My current $aggregate query only seems to list the most common occurring value among ALL of the dataset:
db.collection.aggregate(
{ "$group": { "_id": { "name": "$name" }, "count": { "$sum":1 } }},
{ "$group": { "_id": "$_id.name", "count": { "$sum": "$count" } }},
{ "$sort": { "count":-1 }}
)
You can try the below query.
$group on category and name to get the count for each category and name combination.
$sort the input documents by category and count desc.
$group on category with $first to pick the document with most occurrences.
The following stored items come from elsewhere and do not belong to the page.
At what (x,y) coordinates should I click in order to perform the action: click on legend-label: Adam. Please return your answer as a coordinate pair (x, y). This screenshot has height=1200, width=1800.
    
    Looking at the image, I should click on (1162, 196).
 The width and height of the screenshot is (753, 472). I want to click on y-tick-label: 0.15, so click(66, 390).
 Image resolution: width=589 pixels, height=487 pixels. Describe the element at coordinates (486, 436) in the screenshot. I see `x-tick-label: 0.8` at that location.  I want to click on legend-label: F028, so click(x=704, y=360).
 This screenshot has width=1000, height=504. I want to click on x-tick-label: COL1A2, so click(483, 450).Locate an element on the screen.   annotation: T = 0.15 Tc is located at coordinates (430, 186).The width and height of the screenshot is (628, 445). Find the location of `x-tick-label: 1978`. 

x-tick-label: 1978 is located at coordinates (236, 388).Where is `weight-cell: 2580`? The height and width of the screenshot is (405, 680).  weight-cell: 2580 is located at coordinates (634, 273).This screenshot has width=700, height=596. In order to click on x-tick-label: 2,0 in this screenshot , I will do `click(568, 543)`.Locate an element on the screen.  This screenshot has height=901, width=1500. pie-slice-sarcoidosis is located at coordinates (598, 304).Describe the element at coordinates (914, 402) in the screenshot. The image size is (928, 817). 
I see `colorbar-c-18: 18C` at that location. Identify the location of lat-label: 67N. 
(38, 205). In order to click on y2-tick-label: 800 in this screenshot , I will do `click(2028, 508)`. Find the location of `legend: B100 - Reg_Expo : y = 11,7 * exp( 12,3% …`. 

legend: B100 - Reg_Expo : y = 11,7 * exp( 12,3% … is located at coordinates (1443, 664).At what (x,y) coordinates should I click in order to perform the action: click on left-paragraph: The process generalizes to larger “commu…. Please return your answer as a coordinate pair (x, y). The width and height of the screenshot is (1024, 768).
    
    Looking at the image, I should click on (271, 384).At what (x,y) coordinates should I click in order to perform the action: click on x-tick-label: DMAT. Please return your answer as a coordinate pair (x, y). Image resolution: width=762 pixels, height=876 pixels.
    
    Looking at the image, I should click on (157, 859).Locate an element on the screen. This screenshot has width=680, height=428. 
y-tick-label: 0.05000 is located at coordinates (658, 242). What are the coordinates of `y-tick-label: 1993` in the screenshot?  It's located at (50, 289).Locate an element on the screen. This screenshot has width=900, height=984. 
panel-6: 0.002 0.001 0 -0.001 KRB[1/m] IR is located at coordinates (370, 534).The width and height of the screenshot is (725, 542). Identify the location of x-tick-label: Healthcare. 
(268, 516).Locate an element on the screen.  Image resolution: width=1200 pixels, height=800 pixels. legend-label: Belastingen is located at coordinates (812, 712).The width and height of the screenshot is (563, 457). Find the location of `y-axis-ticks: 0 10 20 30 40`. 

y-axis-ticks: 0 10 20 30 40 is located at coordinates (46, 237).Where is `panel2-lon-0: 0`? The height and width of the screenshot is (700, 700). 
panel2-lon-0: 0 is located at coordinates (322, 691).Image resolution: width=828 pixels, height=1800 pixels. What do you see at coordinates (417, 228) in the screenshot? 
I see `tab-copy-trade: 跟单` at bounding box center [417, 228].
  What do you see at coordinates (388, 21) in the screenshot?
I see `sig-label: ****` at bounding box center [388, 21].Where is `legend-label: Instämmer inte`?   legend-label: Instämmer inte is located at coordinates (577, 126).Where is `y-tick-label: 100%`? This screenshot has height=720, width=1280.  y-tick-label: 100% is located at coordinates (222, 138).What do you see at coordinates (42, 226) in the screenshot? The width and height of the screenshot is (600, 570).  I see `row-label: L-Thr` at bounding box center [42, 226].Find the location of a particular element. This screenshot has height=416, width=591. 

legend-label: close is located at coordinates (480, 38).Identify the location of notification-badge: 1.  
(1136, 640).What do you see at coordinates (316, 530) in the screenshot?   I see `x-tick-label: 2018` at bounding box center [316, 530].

db.collection_name.aggregate([
{
"$group": {
"_id": {
"category": "$category",
"name": "$name"
},
"count": {
"$sum": 1
}
}
},
{
"$sort": {
"_id.category": 1,
"count": -1
}
},
{
"$group": {
"_id": {
"category": "$_id.category"
},
"name": {
"$first": "$_id.name"
},
"count": {
"$first": "$count"
}
}
}
])

MongoDB aggregate results into nested array

I'm quite new to MongoDB and I am currently facing a situation. Below are 2 sample records from the whole database that I have :
{
"_id": 1,
"Record": 1,
"Link": [ "https://wikileaks.org/plusd/cables/1979PANAMA06344_e.html" ],
"Location": [ "USA", "PAN", "USA", "USA", "PAN" ],
"Organization": [ "GN", "SOUTHCOM", "UCMJ", "PRC" ],
"Date": [ "2016" ],
"People": [ "P.Walter" ]
}
{
"_id": 2,
"Record": 2,
"Link": [ "https://wikileaks.org/gifiles/docs/11/111533_-latam-centam-brief-110822-.html" ],
"Location": [ "NIC", "GTM", "JAM", "GTM", "PAN" ],
"Organization": [ "CENTAM", "Calibre Mining Corporation", "STRATFOR", "Alder Resources" ],
"Date": [ "2013" ],
"People": [ "Daniel Ortega", "Hugo Chavez", "Paulo Gregoire" ]
}
Basically, I'm trying to get an output like this :
{
"Country": "US",
"Years": [
{
"Year": "2016",
"Links": [ "https://wikileaks.org/gifiles/docs/11/111533_-latam-centam-brief-110822-.html",
"https://wikileaks.org/plusd/cables/1979PANAMA06344_e.html",
"https://wikileaks.org/gifiles/docs/90/9058_wax-12312008-csv-.html" ]
},
{
"Year": "2013",
"Links": [ ""https://wikileaks.org/gifiles/docs/11/111533_-latam-centam-brief-110822-.html",
"https://wikileaks.org/plusd/cables/1979PANAMA06344_e.html",
"https://wikileaks.org/gifiles/docs/90/9058_wax-12312008-csv-.html" ]
}
]
"Link_Count": 6
}
{
"Country": "UK",
"Years": [
{
"Year": "2009",
"Links": [ "https://wikileaks.org/gifiles/docs/11/111533_-latam-centam-brief-110822-.html",
"https://wikileaks.org/plusd/cables/1979PANAMA06344_e.html",
"https://wikileaks.org/gifiles/docs/90/9058_wax-12312008-csv-.html" ]
},
{
"Year": "2011",
"Links": [ ""https://wikileaks.org/gifiles/docs/11/111533_-latam-centam-brief-110822-.html",
"https://wikileaks.org/plusd/cables/1979PANAMA06344_e.html"]
}
]
"Link_Count": 5
}
I've tried to aggregate it, but I couldn't achieve what I want like I've given in the output. Here's my query :
db.test.aggregate([
{
"$unwind": "$Location"
},
{
"$group" : {
"_id": {
"Country": "$Location",
"Year": "$Date",
"Links": "$Link"
},
Loc: {
$addToSet: "$Location"
}
}
},
{
"$unwind": "$Loc"
},
{
"$group": {
"_id": "$Loc",
"Years": { "$push": {
"Year": "$_id.Year",
"Links": "$_id.Links"
}
}
}
}
]).toArray()
I used $unwind and $addToSet on $Location because there are duplicates found within $Location. I'm open to any suggestions or solution so please do tell! Thanks in advance!
You can use :
db.test.aggregate([{
"$unwind": "$Location"
}, {
"$unwind": "$Date"
}, {
"$unwind": "$Link"
}, {
"$group": {
"_id": {
"Country": "$Location",
"Year": "$Date"
},
Links: {
$addToSet: "$Link"
}
}
}, {
"$group": {
"_id": "$_id.Country",
Years: {
$push: {
"Year": "$_id.Year",
"Links": "$Links"
}
},
Link_Count: { $sum: { $size: "$Links" } }
}
}])
The idea is to $unwind all arrays to be able to $push link into a new array, and to count the grouped record with $size for the last $group stage.